━━━━━ Records to process ━━━━━
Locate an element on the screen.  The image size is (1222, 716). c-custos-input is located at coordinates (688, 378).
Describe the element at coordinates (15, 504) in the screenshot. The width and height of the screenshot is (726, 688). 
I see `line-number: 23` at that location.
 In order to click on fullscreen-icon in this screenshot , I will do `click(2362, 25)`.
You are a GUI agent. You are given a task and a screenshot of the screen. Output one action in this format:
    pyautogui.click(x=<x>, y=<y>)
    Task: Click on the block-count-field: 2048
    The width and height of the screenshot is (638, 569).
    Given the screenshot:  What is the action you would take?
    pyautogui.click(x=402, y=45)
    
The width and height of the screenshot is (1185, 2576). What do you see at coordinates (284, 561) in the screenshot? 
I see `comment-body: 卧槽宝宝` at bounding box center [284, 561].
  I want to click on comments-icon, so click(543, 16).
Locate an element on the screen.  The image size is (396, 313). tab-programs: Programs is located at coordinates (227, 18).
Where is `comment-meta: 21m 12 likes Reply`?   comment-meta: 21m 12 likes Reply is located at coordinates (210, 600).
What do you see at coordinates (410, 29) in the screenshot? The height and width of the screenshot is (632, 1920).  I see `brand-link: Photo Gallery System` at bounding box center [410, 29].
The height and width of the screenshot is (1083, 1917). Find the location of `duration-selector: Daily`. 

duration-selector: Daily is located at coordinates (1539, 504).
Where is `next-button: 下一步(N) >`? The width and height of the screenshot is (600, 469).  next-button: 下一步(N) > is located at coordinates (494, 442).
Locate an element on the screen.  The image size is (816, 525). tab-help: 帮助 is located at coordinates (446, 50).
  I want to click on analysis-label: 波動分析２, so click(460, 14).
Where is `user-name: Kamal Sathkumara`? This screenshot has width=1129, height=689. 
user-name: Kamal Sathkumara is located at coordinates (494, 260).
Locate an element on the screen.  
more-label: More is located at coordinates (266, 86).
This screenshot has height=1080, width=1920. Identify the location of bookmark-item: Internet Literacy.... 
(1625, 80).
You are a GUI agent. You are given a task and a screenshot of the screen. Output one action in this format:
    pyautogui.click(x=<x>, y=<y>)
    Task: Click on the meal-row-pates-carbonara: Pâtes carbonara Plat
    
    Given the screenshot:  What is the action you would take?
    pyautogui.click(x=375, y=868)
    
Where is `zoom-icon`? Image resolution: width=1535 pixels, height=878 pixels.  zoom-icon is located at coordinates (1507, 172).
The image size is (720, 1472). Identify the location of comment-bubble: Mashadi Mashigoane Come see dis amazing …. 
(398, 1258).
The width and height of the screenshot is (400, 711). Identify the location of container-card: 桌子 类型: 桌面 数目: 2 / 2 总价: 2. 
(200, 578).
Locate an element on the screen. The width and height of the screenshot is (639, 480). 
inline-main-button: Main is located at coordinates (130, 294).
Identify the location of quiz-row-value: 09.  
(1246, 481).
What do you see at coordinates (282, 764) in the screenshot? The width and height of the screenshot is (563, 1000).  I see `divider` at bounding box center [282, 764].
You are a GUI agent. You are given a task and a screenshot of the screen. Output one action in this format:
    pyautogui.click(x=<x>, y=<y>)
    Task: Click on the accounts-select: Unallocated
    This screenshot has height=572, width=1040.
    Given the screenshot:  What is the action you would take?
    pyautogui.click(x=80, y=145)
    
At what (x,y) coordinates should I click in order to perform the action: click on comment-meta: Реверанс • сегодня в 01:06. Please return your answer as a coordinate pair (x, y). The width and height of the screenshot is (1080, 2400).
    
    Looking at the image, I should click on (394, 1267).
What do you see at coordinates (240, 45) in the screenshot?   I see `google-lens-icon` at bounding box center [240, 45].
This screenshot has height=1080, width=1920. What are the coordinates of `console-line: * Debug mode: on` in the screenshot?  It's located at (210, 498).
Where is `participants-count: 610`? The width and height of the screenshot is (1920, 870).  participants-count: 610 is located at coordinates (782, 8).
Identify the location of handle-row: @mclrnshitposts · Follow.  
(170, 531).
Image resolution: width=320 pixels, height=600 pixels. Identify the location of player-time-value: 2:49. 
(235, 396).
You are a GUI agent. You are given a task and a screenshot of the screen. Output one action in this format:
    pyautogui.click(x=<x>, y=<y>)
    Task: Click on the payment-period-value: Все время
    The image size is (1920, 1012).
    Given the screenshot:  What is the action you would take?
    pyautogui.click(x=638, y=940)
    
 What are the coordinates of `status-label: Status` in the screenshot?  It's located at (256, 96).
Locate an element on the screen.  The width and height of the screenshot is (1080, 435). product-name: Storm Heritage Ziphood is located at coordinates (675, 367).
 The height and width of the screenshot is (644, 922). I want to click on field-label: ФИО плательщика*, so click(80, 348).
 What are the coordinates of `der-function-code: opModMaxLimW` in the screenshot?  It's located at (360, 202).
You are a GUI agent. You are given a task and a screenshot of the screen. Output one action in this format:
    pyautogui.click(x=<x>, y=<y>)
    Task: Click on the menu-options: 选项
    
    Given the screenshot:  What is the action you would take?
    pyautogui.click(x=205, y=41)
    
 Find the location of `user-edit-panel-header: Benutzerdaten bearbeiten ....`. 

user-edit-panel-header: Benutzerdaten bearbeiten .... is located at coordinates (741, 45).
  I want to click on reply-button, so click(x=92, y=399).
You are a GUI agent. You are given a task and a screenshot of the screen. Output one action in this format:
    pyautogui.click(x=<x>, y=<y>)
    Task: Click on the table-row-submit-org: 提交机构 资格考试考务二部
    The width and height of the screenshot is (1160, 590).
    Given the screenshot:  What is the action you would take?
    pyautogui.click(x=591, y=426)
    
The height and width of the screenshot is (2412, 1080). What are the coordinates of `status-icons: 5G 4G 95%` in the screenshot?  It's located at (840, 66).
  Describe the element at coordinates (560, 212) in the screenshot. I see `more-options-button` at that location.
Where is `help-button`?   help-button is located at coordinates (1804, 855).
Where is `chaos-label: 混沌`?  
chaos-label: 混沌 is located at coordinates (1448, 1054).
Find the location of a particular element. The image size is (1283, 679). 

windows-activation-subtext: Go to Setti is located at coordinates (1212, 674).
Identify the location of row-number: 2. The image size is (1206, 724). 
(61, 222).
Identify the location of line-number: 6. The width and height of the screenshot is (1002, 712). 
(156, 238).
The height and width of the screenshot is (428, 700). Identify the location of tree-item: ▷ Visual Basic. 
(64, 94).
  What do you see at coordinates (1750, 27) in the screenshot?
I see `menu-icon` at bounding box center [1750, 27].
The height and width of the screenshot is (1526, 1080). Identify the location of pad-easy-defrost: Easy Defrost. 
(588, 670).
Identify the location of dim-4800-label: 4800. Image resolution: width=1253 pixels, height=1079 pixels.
━━━━━
## [Work to be completed]
Reproduce the rows word for word, starting at the line that contains "In order to click" and ending after the line that contains "pyautogui.click(x=375, y=868)".

## [Written reply]
 In order to click on fullscreen-icon in this screenshot , I will do `click(2362, 25)`.
You are a GUI agent. You are given a task and a screenshot of the screen. Output one action in this format:
    pyautogui.click(x=<x>, y=<y>)
    Task: Click on the block-count-field: 2048
    The width and height of the screenshot is (638, 569).
    Given the screenshot:  What is the action you would take?
    pyautogui.click(x=402, y=45)
    
The width and height of the screenshot is (1185, 2576). What do you see at coordinates (284, 561) in the screenshot? 
I see `comment-body: 卧槽宝宝` at bounding box center [284, 561].
  I want to click on comments-icon, so click(543, 16).
Locate an element on the screen.  The image size is (396, 313). tab-programs: Programs is located at coordinates (227, 18).
Where is `comment-meta: 21m 12 likes Reply`?   comment-meta: 21m 12 likes Reply is located at coordinates (210, 600).
What do you see at coordinates (410, 29) in the screenshot? The height and width of the screenshot is (632, 1920).  I see `brand-link: Photo Gallery System` at bounding box center [410, 29].
The height and width of the screenshot is (1083, 1917). Find the location of `duration-selector: Daily`. 

duration-selector: Daily is located at coordinates (1539, 504).
Where is `next-button: 下一步(N) >`? The width and height of the screenshot is (600, 469).  next-button: 下一步(N) > is located at coordinates (494, 442).
Locate an element on the screen.  The image size is (816, 525). tab-help: 帮助 is located at coordinates (446, 50).
  I want to click on analysis-label: 波動分析２, so click(460, 14).
Where is `user-name: Kamal Sathkumara`? This screenshot has width=1129, height=689. 
user-name: Kamal Sathkumara is located at coordinates (494, 260).
Locate an element on the screen.  
more-label: More is located at coordinates (266, 86).
This screenshot has height=1080, width=1920. Identify the location of bookmark-item: Internet Literacy.... 
(1625, 80).
You are a GUI agent. You are given a task and a screenshot of the screen. Output one action in this format:
    pyautogui.click(x=<x>, y=<y>)
    Task: Click on the meal-row-pates-carbonara: Pâtes carbonara Plat
    
    Given the screenshot:  What is the action you would take?
    pyautogui.click(x=375, y=868)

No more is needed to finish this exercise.